→ **EXERCISE DESCRIPTION**:
Give the entries again, exactly as written.

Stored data

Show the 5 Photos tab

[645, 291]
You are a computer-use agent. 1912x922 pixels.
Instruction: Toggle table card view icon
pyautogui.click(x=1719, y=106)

→ **ANSWER**:
Show the 5 Photos tab

[645, 291]
You are a computer-use agent. 1912x922 pixels.
Instruction: Toggle table card view icon
pyautogui.click(x=1719, y=106)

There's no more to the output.